• Work to complete: Continue the news report on the Attorney-General's address at the opening of the 2016 legal year in the Bahamas, beginning after its final sentence.

• Reading passage:
┌──

NASSAU, Bahamas, January 13, 2016 (BIS) — “2015 was a most productive year,” said Attorney-General, Senator Allyson Maynard-Gibson, QC, as she addressed justice system stakeholders at the opening the 2016 legal year on Wednesday, January 13, 2016.
The ceremony, which takes place every year on the second Wednesday in January, gathers the judiciary, lawyers, elected officials and religious leaders.
The Attorney-General focused on a number of record accomplishments during 2015 by the Office of the Attorney-General and its partners in the criminal justice system, as well as the agenda for the year ahead.
Among the many achievements listed was an increase in conviction rates. “In 2012, when I was appointed to the Office of the Attorney-General, this office secured convictions at a rate of 31%. In 2015, this rate has doubled to 63% — an accomplishment not possible without the commitment and sacrifice of our hardworking prosecutors,” she said.
These improvements were also the result of a renewed focus on witness care with new protocols for witness engagement and protection, she explained.
Last year, the courts disposed of more cases than any year previously reported Mrs. Maynard-Gibson. “In 2012, it is estimated that only 118 cases were concluded in the Supreme Court. This past year, 228 cases were concluded,” she noted. “Furthermore, in 2012 no murder matters were concluded within one year of charge and this past year 7 murder matters were concluded within one year of charge.”

└──

• Material supplied:
┌──

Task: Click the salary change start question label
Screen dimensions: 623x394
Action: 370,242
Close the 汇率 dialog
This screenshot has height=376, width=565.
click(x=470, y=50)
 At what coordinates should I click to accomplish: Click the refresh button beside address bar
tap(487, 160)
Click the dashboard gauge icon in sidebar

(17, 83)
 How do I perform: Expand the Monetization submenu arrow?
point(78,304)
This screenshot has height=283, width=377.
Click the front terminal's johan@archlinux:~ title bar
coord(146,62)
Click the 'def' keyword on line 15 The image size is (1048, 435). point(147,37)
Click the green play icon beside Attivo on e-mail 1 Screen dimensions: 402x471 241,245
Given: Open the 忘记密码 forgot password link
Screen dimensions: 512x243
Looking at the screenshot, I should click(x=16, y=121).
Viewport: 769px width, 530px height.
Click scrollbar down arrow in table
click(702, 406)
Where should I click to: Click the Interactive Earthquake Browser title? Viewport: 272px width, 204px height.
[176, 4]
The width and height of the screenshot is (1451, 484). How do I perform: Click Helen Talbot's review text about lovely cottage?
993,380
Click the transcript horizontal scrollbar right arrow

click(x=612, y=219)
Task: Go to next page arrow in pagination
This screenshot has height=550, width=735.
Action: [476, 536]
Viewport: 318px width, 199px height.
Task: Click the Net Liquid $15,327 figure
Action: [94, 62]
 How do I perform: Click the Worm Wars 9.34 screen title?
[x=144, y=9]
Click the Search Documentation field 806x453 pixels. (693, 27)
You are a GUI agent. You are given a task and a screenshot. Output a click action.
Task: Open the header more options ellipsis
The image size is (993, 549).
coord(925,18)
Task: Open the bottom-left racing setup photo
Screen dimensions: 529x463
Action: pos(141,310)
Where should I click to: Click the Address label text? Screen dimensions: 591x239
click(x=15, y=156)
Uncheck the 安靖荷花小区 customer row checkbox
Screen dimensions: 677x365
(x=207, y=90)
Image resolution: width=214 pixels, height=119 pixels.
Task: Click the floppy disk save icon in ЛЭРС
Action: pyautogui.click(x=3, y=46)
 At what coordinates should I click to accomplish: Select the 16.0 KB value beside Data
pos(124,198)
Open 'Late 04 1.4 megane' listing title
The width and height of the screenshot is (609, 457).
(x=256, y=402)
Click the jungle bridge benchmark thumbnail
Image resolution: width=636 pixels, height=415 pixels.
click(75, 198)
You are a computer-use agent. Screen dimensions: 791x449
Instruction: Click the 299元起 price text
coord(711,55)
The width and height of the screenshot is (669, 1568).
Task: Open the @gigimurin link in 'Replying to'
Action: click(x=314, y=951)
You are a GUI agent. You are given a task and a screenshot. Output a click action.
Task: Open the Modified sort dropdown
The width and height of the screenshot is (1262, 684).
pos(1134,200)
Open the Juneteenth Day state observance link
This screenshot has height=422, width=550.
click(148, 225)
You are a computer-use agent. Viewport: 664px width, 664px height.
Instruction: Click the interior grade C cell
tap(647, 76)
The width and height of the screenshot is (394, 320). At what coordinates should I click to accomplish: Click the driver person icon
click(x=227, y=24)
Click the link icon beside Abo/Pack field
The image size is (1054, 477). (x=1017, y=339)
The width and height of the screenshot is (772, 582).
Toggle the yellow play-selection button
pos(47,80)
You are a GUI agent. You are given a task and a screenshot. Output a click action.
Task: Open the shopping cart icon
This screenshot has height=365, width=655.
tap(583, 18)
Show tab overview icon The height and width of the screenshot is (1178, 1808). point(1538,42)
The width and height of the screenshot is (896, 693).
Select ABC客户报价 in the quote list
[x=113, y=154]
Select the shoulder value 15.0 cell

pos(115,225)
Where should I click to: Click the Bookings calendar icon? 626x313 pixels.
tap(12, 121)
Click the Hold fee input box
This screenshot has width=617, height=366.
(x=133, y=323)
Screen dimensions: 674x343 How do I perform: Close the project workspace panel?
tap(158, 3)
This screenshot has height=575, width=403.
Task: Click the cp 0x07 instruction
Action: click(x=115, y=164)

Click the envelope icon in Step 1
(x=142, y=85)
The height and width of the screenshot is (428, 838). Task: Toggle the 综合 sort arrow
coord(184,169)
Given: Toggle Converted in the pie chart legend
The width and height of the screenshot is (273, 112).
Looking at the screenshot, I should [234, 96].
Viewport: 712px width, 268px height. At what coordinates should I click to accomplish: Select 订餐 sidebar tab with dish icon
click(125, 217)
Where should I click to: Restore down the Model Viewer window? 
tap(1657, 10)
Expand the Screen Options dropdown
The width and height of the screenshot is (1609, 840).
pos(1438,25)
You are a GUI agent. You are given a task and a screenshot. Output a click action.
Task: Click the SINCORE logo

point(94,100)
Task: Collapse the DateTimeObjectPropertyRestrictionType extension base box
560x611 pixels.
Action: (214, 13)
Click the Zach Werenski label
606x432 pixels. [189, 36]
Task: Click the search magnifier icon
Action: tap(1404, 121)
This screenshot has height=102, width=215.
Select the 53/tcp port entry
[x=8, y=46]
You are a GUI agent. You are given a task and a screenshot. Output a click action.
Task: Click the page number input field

└──

• Exercise result:
This growing efficiency within the justice system has also allowed for the Office of the Attorney-General to dispose of a number of backlog cases. “For almost two decades, and across successive administrations, an historic backlog of over 1,000 cases has loomed, exacerbated by poor record keeping and inefficient procedures,” the Attorney-General lamented. “But today I can announce that, for the first time, backlog cases are being properly inventoried and their progress tracked. We disposed of more than 100 backlog cases in 2015.”
This progress on the backlog, she acknowledged, was possible only with the help of a number of justice system stakeholders, including the judiciary, prosecutors, law officers and the Defense Bar, who she thanked for their hard work.
She also highlighted the contributions of international partners, such as the Inter-American Development Bank, the Commonwealth Secretariat and the U.S. State Courts.
In addition to a fully operational Office of the Public Defender in 2016, the Attorney-General listed two other major priorities: increased public engagement and the further strengthening of the judicial system.
Citizens can participate in the fight against crime as witnesses and jurors, she said, but they will also be able to anonymously report when those on bail violate the conditions of that bail through a Crime Tipsters Anonymous Hotline. She has called for the creation of a website with the photos, charges and conditions of bail for those released, in the hopes of keeping the public informed and engaged.
To further increase the effectiveness and efficiency of the judicial system, she asked that judges fully embrace the available technology, robustly manage cases and establish a court with the specific purpose of hearing backlog cases.
Speaking to our current times, Mrs. Maynard-Gibson specifically requested that the courts expedite sexual offences and witness tampering matters, while urging judges to take a hands-on approach to bail, recognizing that bail could be a death sentence to some accused persons.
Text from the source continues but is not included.